Lors du SIA à Paris, une série de colloques sur l’agriculture en Afrique, l’un des derniers continents où se trouvent encore des terres cultivables vierges, a illustré les besoins du continent pour augmenter sa production alimentaire. Avec une population actuelle d’environ 1,2 milliard d’habitants, l’Afrique devrait en compter quelque 2,5 milliards d’ici 2050 alors que le continent est déjà importateur net de nourriture. «Il y a urgence à agir au Sahel» en raison du « réchauffement climatique», a notamment souligné le président de l’Institut de recherche Cirad, spécialisé dans les agricultures du sud. Dans l’immense salon du machinisme agricole Sima de Villepinte (Seine Saint-Denis), un «African summit » a réuni constructeurs, chercheurs et investisseurs pour plancher sur la façon de vendre des tracteurs et des équipements en Afrique. Et au salon de l’agriculture Sia à Paris, le président français Emmanuel Macron a encouragé le secteur à penser Afrique. «Nos partenaires africains ne veulent plus d’une vision cantonnée à la petite exploitation vivrière » a-t-il dit, « ils veulent une agriculture forte, et des filières fortes ». «La France et l’UE doivent être au rendez-vous de ces attentes».

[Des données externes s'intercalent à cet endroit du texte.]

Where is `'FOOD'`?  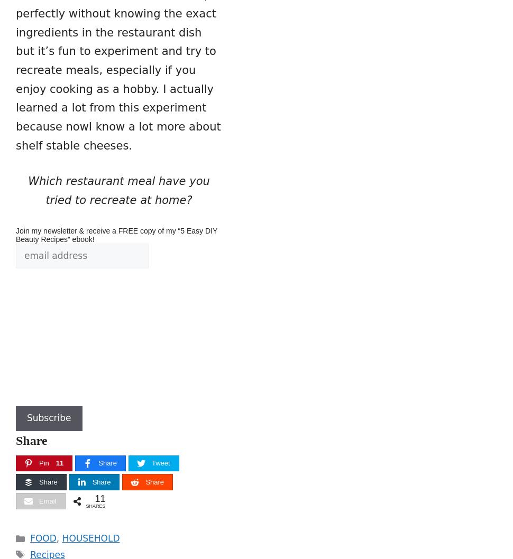 'FOOD' is located at coordinates (42, 537).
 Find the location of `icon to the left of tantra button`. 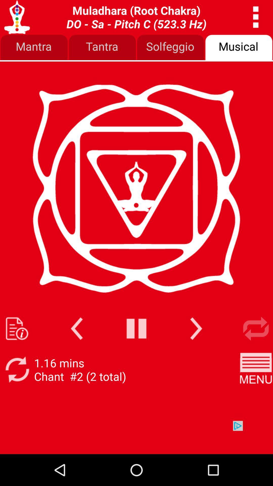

L’AFD «va consacrer 1 milliard d’euros par an » au secteur, « pour la première fois depuis longtemps », a indiqué à l’AFP son directeur général, Rémy Rioux. L’agence gouvernementale a signé un accord-cadre avec le premier syndicat agricole français FNSEA. « Nous allons sur le terrain pour aider les paysans à s’organiser afin de créer des filières de production africaines », a confirmé à l’AFP Henri Bies-Pere, l’un des responsables du syndicat et président de l’Afdi (Agriculteurs français et développement international). «Votre vision de soutenir seulement les petits exploitants me paraît un peu limitative », a toutefois répondu le ministre de l’agriculture du Mali, Nango Dembélé, aux défenseurs purs et durs de l’agroécologie. En évoquant les « terres irrigables » de son pays, et ses « grandes réserves de productivité», Nango Dembélé a estimé qu’au-delà de «nourrir la population malienne», l’agriculture devait aussi « créer des emplois pour la jeunesse ». Un pari incertain puisque dans de nombreux pays africains, des multinationales aussi bien chinoises, américaines, européennes ou originaires du Golfe ont accaparé des terres parfois au mépris des populations locales, pour produire de façon intensive des aliments, en général réservés à l’exportation.